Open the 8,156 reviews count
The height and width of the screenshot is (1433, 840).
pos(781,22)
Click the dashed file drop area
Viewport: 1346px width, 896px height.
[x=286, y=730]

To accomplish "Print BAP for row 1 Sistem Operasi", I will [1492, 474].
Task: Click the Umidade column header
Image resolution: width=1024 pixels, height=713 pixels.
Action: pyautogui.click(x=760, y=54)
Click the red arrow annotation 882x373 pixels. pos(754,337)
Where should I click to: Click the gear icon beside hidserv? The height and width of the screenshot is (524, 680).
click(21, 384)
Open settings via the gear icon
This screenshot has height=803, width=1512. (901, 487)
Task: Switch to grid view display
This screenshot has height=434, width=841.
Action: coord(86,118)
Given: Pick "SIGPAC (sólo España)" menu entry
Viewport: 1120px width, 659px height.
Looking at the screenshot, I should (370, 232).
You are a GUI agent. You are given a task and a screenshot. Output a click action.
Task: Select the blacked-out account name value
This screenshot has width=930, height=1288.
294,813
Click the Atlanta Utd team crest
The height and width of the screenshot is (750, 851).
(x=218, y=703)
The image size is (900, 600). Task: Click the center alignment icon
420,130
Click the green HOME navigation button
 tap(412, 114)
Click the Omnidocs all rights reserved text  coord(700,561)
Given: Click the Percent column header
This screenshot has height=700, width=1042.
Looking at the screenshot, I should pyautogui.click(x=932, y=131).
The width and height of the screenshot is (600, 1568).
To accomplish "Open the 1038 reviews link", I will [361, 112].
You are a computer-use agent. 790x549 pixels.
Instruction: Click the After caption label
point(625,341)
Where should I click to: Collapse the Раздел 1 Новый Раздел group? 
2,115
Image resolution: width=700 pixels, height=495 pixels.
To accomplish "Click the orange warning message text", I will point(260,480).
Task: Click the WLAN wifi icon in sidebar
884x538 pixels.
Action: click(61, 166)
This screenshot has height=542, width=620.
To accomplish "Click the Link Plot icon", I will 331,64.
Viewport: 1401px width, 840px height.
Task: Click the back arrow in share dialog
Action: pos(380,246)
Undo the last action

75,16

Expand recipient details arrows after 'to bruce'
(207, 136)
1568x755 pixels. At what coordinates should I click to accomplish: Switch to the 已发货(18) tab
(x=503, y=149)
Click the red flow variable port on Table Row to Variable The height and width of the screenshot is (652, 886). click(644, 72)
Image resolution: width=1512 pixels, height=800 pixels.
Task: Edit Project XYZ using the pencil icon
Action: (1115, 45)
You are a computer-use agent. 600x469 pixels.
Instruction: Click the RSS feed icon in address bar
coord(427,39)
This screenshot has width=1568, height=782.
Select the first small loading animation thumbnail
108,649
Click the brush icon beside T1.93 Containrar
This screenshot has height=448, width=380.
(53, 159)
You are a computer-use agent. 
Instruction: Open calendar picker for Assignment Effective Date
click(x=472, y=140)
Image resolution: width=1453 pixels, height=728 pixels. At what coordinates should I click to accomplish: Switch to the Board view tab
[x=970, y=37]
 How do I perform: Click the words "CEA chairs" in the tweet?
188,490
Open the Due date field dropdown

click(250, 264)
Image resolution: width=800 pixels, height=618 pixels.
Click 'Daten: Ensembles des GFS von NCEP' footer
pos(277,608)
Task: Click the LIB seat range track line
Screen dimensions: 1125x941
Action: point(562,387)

┄┄┄┄┄┄┄┄┄┄

__Exercise directions__
A bare number is all that is asked for: the count of lines above that include "column".

__Answer to the problem__
2